Nekudim is the World of Tohu — the world of Chaos, drawn from Genesis 1:2's tohu va-vohu (formless and empty). It is also the cosmogonic locus of the 320 sides (per Idra Zuta 292b) — the Sparks of Tohu that scatter when the Vessel cannot contain the lights. The serpent that emerges from this scattering is the cosmogonic root of the Other Side; the kings of Edom (Genesis 36:31ff) are read by ARI as the Sefirot-of-Tohu who reigned before any king reigned in Israel — i.e., before the integrated structures of repair were instituted.

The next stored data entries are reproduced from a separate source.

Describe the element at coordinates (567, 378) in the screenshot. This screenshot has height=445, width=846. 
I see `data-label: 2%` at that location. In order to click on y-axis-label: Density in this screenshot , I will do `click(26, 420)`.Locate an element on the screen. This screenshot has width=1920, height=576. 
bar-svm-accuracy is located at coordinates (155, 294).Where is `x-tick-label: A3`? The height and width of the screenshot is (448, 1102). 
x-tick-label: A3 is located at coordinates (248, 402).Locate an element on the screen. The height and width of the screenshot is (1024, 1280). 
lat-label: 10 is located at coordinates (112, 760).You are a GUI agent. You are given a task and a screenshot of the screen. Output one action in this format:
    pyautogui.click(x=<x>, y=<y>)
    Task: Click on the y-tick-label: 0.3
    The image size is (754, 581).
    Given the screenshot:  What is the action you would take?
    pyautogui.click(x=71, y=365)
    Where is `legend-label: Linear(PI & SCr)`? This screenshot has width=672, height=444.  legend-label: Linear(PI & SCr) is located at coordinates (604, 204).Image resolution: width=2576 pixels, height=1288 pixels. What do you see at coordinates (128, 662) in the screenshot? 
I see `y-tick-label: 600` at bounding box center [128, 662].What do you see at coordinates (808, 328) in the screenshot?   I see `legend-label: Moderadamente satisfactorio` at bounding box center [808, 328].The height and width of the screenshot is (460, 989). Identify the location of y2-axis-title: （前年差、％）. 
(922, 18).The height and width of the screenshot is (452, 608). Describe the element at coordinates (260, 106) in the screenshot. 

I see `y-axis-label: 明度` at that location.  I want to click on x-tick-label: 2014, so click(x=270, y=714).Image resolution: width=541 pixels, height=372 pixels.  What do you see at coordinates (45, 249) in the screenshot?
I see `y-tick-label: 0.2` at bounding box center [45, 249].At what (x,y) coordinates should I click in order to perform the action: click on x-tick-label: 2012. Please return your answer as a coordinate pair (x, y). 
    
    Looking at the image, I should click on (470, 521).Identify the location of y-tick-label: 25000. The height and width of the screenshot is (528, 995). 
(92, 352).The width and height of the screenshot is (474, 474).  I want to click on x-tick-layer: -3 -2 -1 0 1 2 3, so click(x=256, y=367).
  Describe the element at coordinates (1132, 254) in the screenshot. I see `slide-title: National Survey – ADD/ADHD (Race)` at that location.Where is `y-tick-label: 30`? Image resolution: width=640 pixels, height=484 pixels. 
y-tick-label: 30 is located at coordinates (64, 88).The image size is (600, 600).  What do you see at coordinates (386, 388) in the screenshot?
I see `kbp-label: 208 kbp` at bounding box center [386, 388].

The etymology Klach traces is striking: Akudim, Nekudim, Berudim (from Genesis 31:10) — three stages of Lavan's cattle, read by the Lurianic tradition as three cosmogonic worlds. Akudim — bound; the cosmogonic state in which Vessel and Line were unified. Nekudim — pointed/separated; the state in which they began to articulate. Berudim — speckled/repaired; the post-repair state of integrated Atzilut.
The successive (un-integrated) state is the structural problem. Atzilut and BYA were successively — meaning they emerged in temporal-logical succession but had not yet been integrated into one functional cosmos. The Vessel could not yet contain what AK's lights radiated; the integration that eventually produces ABYA-as-one-world (Op. 38) had not yet happened. The breaking of Op. 46 is the operational form of this incomplete integration.
Op. 37 will state the first general principle: all damage and repair is rooted in the breaking. Op. 46 will describe the breaking itself; Op. 47 the repair. The 288 sparks unit (Op. 54–58) operationalises the breaking-and-repair arithmetic. The closing chapters (Op. 130–138) bring the cycle's repair to operational completion.